Exercise brief> Retype the entries exactly; omit all pictures.

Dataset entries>
=====
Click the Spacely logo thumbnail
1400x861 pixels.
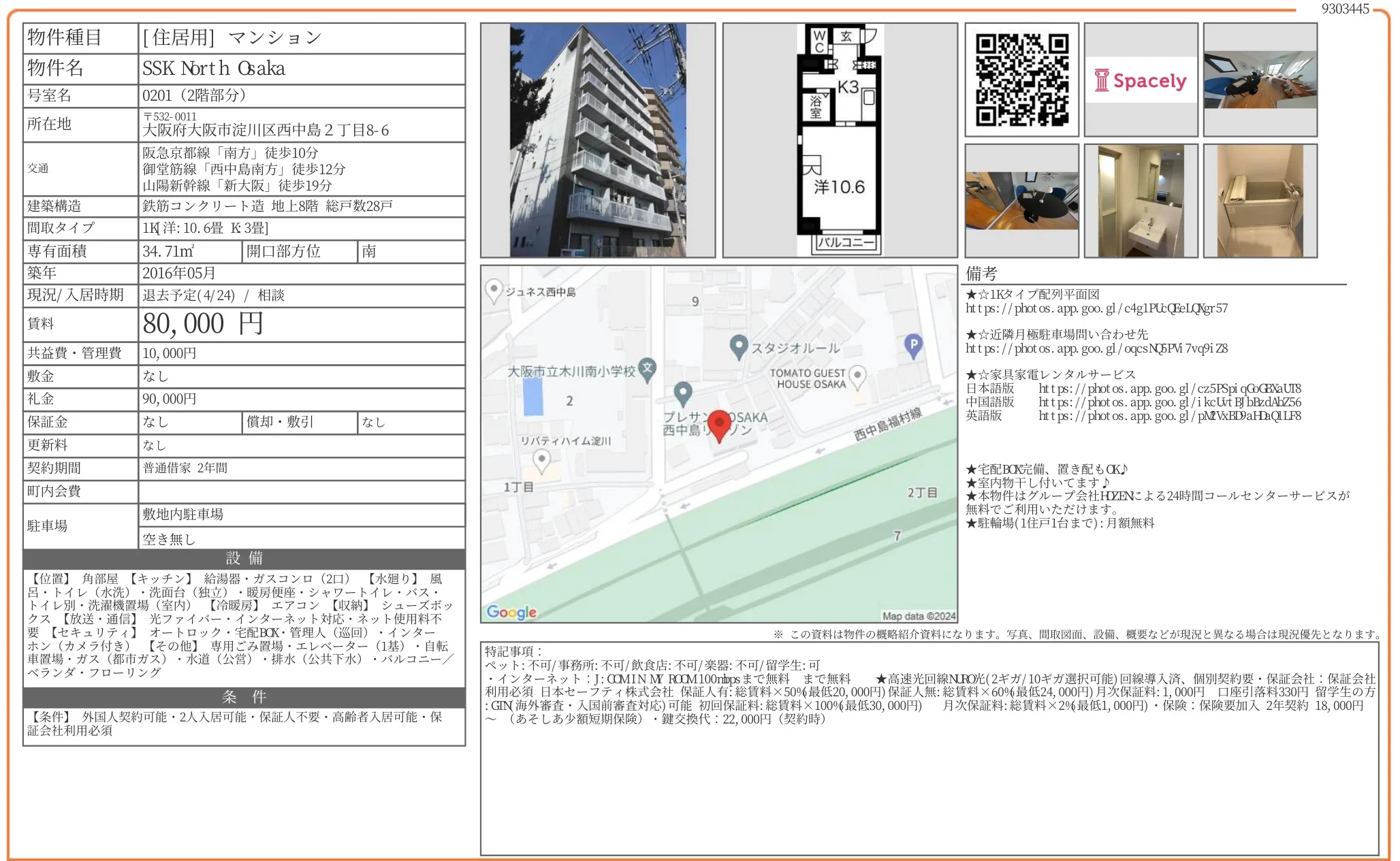(1141, 80)

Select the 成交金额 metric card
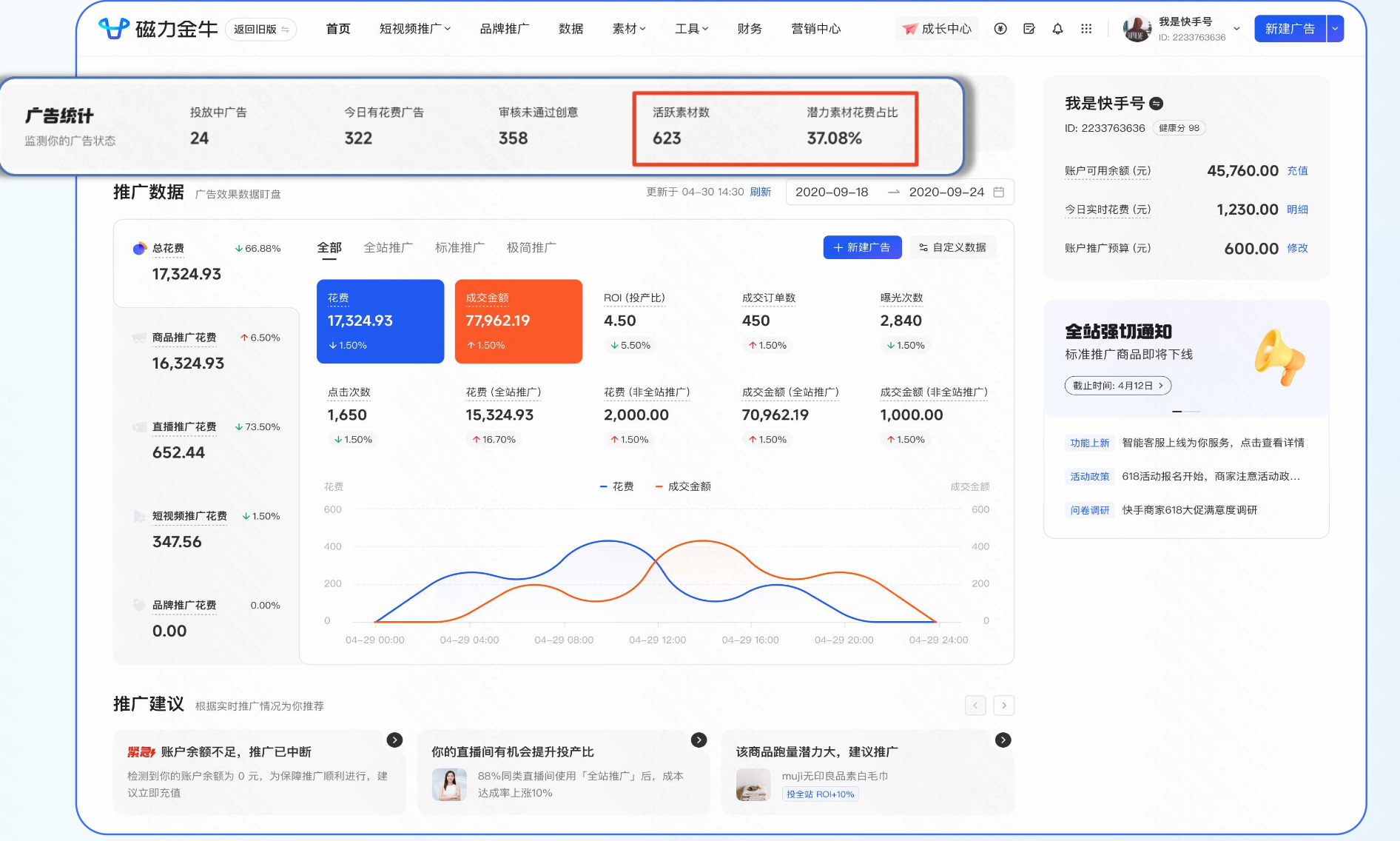pos(518,321)
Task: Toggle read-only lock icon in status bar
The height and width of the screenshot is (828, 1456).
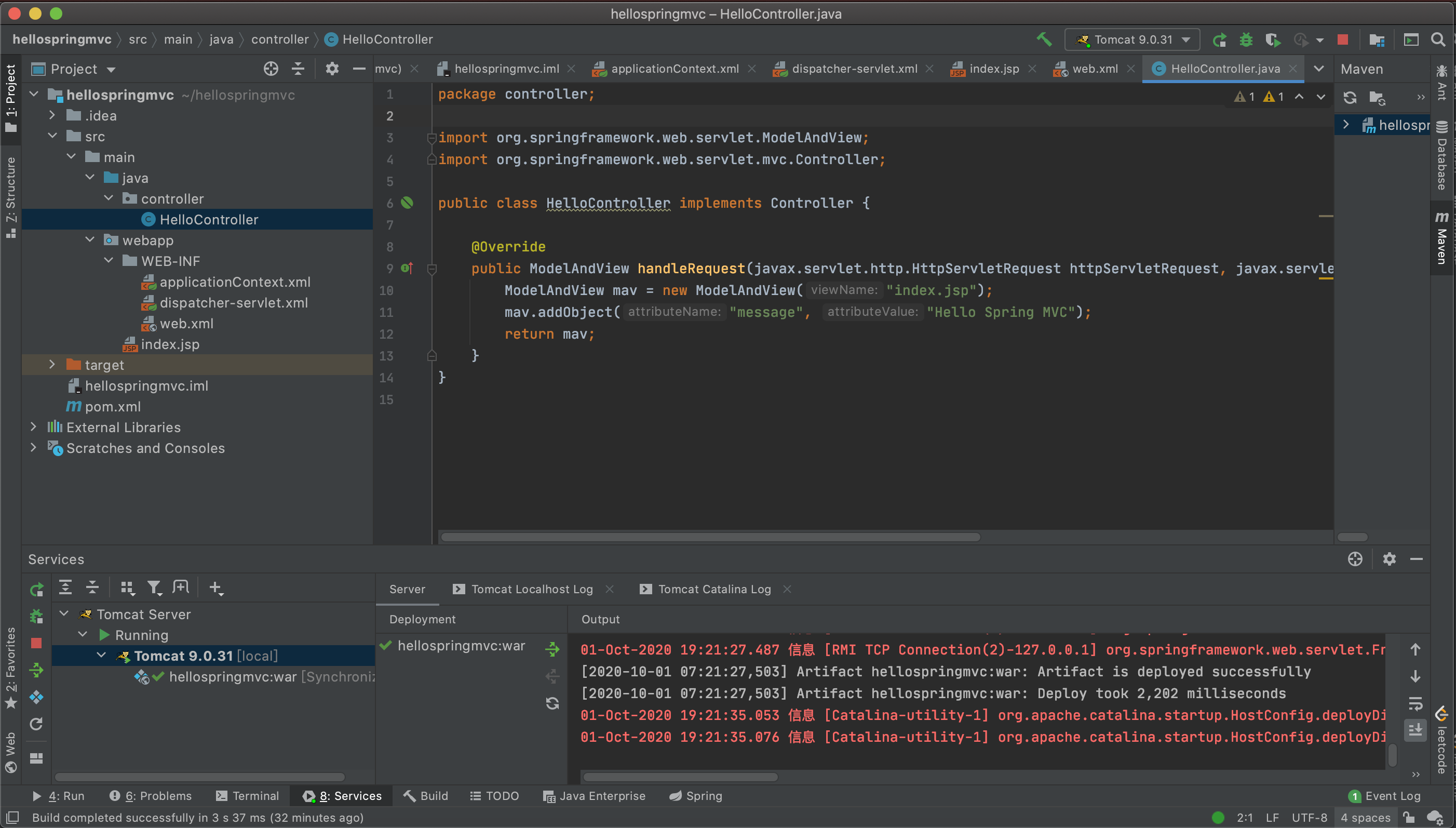Action: [x=1408, y=818]
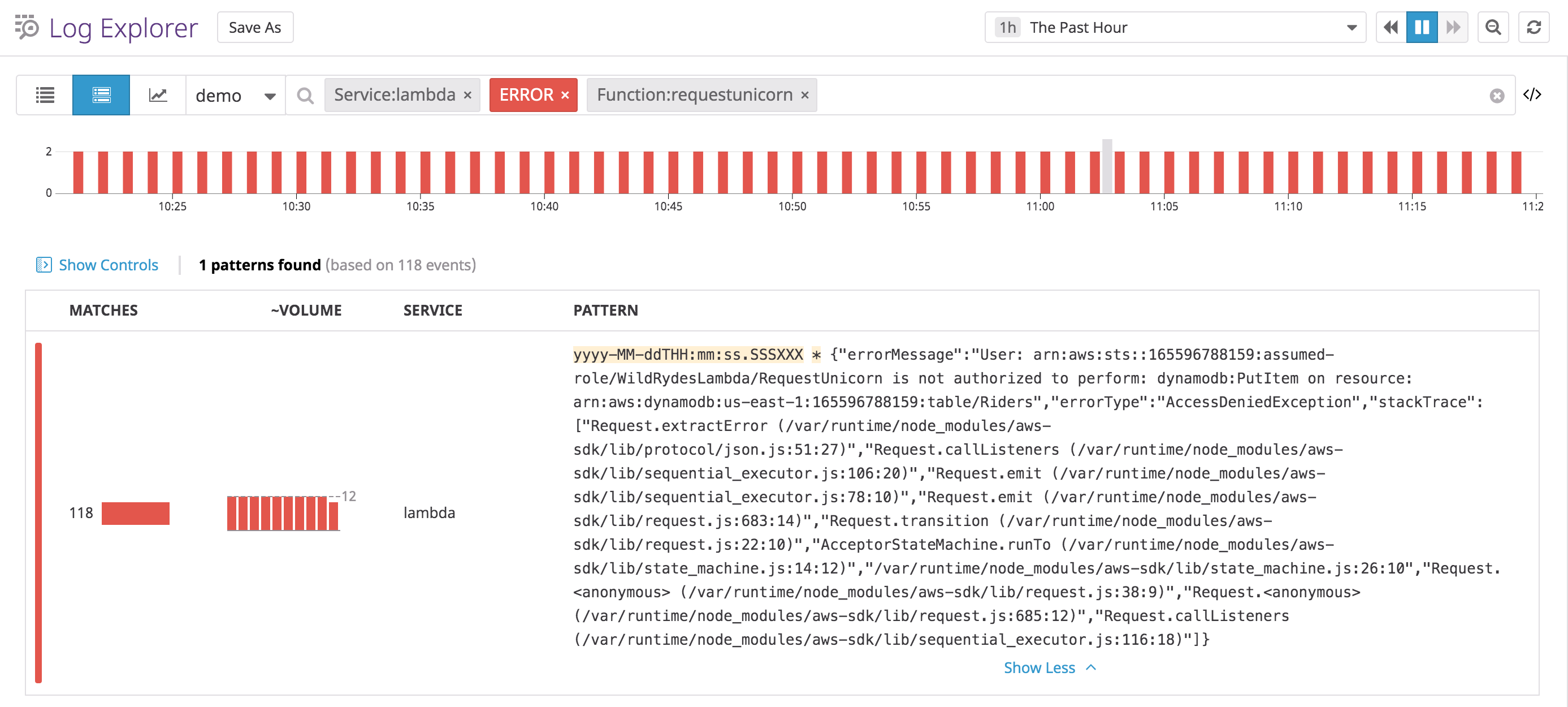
=====
Response below>
Click the Spacely logo thumbnail
1400x861 pixels.
(1141, 80)

Select the 成交金额 metric card
pos(518,321)
Task: Toggle read-only lock icon in status bar
The height and width of the screenshot is (828, 1456).
Action: [x=1408, y=818]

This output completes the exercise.